"""

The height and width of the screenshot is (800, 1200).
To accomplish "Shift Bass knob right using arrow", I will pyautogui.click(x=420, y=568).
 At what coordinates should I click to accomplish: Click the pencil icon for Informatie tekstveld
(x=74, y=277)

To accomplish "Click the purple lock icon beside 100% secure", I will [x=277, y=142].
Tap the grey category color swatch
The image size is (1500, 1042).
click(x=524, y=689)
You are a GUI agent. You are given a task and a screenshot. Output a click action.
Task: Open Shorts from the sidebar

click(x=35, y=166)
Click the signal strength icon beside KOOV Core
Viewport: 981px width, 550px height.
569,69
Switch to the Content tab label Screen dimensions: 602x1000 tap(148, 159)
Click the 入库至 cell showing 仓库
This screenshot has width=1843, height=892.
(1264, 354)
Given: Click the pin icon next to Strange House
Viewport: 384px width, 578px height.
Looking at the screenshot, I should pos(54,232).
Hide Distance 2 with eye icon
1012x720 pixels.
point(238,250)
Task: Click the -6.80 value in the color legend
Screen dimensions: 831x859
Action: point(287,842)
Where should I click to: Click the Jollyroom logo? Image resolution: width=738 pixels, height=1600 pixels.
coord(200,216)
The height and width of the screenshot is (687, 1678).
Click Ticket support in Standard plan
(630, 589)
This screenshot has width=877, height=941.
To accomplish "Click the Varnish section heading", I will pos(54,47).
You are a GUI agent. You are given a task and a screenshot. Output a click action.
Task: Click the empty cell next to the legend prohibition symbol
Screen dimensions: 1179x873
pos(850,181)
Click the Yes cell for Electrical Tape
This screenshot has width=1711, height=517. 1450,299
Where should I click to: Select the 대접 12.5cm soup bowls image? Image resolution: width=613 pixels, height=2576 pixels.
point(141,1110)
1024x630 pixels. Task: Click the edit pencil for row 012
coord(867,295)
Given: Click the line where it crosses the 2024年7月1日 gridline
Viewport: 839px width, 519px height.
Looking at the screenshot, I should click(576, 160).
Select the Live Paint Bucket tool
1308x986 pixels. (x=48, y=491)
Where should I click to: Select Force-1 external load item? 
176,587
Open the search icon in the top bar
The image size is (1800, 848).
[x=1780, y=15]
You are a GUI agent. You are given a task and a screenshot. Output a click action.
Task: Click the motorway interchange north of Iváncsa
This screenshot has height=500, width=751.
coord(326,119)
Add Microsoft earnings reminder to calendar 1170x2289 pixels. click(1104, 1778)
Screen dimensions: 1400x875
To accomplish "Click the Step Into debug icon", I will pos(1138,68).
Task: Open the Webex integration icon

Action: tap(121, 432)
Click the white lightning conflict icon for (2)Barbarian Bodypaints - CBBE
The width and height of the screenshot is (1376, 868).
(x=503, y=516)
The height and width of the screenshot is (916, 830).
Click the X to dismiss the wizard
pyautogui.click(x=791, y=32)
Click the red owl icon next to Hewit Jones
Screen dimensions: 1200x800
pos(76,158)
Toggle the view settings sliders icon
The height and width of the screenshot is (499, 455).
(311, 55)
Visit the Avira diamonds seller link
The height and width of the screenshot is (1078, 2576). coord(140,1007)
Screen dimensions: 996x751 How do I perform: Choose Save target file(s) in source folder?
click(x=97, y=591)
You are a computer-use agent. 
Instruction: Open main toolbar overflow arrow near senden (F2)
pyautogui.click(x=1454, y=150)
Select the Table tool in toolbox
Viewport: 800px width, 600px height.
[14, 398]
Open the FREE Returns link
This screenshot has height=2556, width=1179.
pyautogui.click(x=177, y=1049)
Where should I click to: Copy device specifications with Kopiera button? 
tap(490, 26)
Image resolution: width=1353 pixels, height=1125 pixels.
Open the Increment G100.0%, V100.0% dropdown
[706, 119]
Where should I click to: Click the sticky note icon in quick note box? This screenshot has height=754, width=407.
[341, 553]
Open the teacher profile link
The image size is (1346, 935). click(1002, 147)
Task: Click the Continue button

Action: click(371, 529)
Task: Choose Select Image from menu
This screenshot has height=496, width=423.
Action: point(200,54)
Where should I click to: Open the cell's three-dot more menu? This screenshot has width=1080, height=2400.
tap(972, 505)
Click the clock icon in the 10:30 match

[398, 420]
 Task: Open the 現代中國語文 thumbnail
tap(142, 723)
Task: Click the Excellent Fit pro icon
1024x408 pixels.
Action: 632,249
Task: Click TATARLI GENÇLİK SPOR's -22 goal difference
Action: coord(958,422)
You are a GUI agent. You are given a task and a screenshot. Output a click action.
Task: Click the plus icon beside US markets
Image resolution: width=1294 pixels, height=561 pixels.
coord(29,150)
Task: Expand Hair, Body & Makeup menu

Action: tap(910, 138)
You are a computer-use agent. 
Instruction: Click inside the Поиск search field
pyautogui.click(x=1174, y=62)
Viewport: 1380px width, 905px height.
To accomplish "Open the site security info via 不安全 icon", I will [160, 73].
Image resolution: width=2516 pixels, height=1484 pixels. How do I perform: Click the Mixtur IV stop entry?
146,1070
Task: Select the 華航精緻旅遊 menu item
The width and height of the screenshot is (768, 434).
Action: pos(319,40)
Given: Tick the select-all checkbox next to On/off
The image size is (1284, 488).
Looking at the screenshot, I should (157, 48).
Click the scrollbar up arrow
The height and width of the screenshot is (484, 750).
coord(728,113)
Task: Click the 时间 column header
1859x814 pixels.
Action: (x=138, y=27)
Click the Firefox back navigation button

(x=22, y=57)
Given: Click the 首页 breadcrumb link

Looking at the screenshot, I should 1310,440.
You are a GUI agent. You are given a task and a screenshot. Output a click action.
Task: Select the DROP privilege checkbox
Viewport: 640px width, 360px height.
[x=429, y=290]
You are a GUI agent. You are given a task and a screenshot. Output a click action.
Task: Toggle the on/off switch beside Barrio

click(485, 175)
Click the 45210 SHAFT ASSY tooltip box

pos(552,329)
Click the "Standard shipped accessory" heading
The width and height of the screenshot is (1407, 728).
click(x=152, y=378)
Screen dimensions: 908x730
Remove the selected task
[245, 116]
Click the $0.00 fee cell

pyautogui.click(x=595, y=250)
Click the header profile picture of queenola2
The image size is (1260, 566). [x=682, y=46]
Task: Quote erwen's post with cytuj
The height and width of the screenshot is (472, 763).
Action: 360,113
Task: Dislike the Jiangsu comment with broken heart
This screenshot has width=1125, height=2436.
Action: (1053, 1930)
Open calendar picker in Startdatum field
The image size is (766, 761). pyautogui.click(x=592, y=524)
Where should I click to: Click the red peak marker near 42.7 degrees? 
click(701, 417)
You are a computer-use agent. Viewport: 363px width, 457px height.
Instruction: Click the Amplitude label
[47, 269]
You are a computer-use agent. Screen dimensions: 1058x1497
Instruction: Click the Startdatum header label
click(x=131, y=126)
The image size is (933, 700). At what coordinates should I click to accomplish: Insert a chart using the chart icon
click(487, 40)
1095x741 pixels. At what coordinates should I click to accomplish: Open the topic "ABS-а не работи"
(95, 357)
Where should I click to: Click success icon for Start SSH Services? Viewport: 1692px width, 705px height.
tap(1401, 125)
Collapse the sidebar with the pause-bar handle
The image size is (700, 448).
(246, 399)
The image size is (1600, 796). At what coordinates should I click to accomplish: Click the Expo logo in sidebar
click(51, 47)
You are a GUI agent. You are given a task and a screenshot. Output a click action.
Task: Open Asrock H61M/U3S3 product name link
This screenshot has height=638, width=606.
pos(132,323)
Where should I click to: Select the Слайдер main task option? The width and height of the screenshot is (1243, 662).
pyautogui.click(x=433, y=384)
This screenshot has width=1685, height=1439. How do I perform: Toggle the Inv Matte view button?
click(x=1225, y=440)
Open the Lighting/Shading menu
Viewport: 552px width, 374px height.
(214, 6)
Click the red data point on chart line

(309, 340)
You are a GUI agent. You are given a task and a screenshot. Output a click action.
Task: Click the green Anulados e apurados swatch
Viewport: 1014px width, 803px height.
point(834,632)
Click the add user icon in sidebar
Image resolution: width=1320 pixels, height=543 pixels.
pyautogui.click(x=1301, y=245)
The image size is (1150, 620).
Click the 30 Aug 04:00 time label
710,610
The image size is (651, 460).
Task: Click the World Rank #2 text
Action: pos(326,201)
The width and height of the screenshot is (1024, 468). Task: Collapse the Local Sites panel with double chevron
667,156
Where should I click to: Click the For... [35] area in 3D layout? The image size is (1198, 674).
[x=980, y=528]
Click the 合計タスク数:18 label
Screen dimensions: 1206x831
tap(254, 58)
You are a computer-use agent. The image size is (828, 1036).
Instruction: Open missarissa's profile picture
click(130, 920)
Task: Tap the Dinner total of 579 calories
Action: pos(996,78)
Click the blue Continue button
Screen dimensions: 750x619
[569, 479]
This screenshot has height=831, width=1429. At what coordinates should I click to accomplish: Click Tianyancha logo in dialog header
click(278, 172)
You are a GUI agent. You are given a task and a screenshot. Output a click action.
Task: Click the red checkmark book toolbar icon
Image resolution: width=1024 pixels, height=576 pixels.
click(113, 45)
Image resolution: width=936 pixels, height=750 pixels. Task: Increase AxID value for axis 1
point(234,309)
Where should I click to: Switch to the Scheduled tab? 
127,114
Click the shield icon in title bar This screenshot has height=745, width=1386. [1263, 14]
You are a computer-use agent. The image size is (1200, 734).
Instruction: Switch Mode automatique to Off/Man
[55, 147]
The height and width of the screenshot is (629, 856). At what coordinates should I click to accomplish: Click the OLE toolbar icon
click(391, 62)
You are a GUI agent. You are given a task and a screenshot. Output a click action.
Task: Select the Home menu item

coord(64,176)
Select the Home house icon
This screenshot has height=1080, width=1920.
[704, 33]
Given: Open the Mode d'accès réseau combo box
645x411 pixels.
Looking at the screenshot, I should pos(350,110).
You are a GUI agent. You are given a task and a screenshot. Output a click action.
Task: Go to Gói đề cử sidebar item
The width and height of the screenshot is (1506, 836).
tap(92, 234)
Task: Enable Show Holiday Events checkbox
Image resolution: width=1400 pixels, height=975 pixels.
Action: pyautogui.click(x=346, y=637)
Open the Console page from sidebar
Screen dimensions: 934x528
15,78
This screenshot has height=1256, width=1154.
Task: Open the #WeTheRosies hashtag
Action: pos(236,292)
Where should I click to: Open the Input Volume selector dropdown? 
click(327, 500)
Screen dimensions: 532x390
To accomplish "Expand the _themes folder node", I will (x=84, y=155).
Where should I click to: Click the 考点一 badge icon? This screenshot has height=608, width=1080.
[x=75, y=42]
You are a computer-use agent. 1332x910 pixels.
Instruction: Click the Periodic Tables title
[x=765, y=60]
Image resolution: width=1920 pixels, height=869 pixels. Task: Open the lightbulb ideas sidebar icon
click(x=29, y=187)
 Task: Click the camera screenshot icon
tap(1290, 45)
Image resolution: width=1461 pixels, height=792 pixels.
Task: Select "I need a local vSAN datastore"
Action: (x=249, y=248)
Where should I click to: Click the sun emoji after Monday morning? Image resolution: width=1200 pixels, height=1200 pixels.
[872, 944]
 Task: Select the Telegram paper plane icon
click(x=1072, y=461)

"""

** Task statement **
Find the word "swatch" in the listing above. Copy each line where it appears.

** Problem solution **
Tap the grey category color swatch
Task: Click the green Anulados e apurados swatch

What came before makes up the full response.